THE TASK.
Convert the records below into a JSON list of strings, with each line as one string and blank lines omitted.

[start of EXERCISE INPUTS]

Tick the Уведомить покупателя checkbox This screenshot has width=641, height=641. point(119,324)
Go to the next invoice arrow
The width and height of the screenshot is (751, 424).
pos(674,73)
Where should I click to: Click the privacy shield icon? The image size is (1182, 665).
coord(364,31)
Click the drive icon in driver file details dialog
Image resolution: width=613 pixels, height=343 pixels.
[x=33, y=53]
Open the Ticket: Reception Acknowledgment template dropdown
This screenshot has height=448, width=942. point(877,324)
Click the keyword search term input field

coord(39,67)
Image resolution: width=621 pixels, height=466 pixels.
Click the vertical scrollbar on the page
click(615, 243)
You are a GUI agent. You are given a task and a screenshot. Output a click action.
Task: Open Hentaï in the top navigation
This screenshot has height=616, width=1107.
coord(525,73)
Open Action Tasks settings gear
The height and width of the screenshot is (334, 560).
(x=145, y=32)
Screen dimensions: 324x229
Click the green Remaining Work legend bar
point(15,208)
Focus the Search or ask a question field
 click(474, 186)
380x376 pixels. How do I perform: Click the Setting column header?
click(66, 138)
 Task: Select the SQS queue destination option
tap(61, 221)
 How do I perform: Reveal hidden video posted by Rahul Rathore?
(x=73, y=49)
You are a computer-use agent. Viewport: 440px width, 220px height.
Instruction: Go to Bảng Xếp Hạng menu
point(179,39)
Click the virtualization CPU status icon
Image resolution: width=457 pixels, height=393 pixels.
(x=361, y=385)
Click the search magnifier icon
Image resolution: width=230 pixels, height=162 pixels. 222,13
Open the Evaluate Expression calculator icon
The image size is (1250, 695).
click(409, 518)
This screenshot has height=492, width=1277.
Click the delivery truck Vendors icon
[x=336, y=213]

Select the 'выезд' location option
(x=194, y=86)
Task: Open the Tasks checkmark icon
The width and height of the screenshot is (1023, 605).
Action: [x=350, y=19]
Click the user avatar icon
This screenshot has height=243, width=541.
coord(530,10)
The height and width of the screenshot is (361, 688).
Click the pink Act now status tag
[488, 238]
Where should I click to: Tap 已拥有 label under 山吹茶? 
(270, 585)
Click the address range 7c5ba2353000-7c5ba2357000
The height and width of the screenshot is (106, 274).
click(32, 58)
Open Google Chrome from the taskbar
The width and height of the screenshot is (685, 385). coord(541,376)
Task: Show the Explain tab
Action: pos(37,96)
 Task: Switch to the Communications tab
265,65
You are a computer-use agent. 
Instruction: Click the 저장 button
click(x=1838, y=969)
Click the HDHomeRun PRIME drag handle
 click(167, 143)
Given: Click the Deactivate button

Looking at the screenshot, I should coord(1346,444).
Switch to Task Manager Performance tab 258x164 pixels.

[end of EXERCISE INPUTS]

THE OUTPUT.
[
  "Tick the Уведомить покупателя checkbox This screenshot has width=641, height=641. point(119,324)",
  "Go to the next invoice arrow",
  "The width and height of the screenshot is (751, 424).",
  "pos(674,73)",
  "Where should I click to: Click the privacy shield icon? The image size is (1182, 665).",
  "coord(364,31)",
  "Click the drive icon in driver file details dialog",
  "Image resolution: width=613 pixels, height=343 pixels.",
  "[x=33, y=53]",
  "Open the Ticket: Reception Acknowledgment template dropdown",
  "This screenshot has height=448, width=942. point(877,324)",
  "Click the keyword search term input field",
  "coord(39,67)",
  "Image resolution: width=621 pixels, height=466 pixels.",
  "Click the vertical scrollbar on the page",
  "click(615, 243)",
  "You are a GUI agent. You are given a task and a screenshot. Output a click action.",
  "Task: Open Hentaï in the top navigation",
  "This screenshot has height=616, width=1107.",
  "coord(525,73)",
  "Open Action Tasks settings gear",
  "The height and width of the screenshot is (334, 560).",
  "(x=145, y=32)",
  "Screen dimensions: 324x229",
  "Click the green Remaining Work legend bar",
  "point(15,208)",
  "Focus the Search or ask a question field",
  " click(474, 186)",
  "380x376 pixels. How do I perform: Click the Setting column header?",
  "click(66, 138)",
  " Task: Select the SQS queue destination option",
  "tap(61, 221)",
  " How do I perform: Reveal hidden video posted by Rahul Rathore?",
  "(x=73, y=49)",
  "You are a computer-use agent. Viewport: 440px width, 220px height.",
  "Instruction: Go to Bảng Xếp Hạng menu",
  "point(179,39)",
  "Click the virtualization CPU status icon",
  "Image resolution: width=457 pixels, height=393 pixels.",
  "(x=361, y=385)",
  "Click the search magnifier icon",
  "Image resolution: width=230 pixels, height=162 pixels. 222,13",
  "Open the Evaluate Expression calculator icon",
  "The image size is (1250, 695).",
  "click(409, 518)",
  "This screenshot has height=492, width=1277.",
  "Click the delivery truck Vendors icon",
  "[x=336, y=213]",
  "Select the 'выезд' location option",
  "(x=194, y=86)",
  "Task: Open the Tasks checkmark icon",
  "The width and height of the screenshot is (1023, 605).",
  "Action: [x=350, y=19]",
  "Click the user avatar icon",
  "This screenshot has height=243, width=541.",
  "coord(530,10)",
  "The height and width of the screenshot is (361, 688).",
  "Click the pink Act now status tag",
  "[488, 238]",
  "Where should I click to: Tap 已拥有 label under 山吹茶? ",
  "(270, 585)",
  "Click the address range 7c5ba2353000-7c5ba2357000",
  "The height and width of the screenshot is (106, 274).",
  "click(32, 58)",
  "Open Google Chrome from the taskbar",
  "The width and height of the screenshot is (685, 385). coord(541,376)",
  "Task: Show the Explain tab",
  "Action: pos(37,96)",
  " Task: Switch to the Communications tab",
  "265,65",
  "You are a computer-use agent. ",
  "Instruction: Click the 저장 button",
  "click(x=1838, y=969)",
  "Click the HDHomeRun PRIME drag handle",
  " click(167, 143)",
  "Given: Click the Deactivate button",
  "Looking at the screenshot, I should coord(1346,444).",
  "Switch to Task Manager Performance tab 258x164 pixels."
]